I've done a file search on WPDirectory to find some more code samples and noticed that the <%= marker which is searched for, often is used in gruntfile.js. While that file should normally not be deployed, should I make an exception in the code to not trigger on <%= without escaping if the file in which it is found is gruntfile.js ?

[jrfnl]

Question: Undescorejs also supports the normal JS (unsafe) print function`, like so:

var compiled = _.template("<% print('Hello ' + epithet); %>");

Should this sniff try to detect that as well ?

[jrfnl]

@rebeccahum @GaryJones Your input on the above two questions would be much appreciated.

[GaryJones]

While that file should normally not be deployed, should I make an exception in the code to not trigger on <%= without escaping if the file in which it is found is gruntfile.js

We could probably exclude gruntfile.js (in the root of the repo, or root of the theme, or root of a plugin?) for all checks. So for this particular check, yes please to excluding it.

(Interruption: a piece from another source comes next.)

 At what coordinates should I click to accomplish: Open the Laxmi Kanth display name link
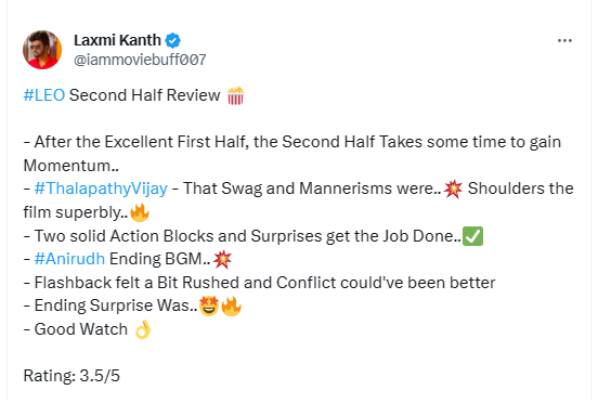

Should this sniff try to detect that as well ?

Yes please.

[jrfnl]

We could probably exclude gruntfile.js (in the root of the repo, or root of the theme, or root of a plugin?) for all checks

We could add an <exclude-pattern> to the ruleset for this, though a generically re-usable ruleset should normally not include <exclude-pattern>s.
In that case, no sniff specific changed would be needed. All the same, it's easy enough to address in the sniff itself.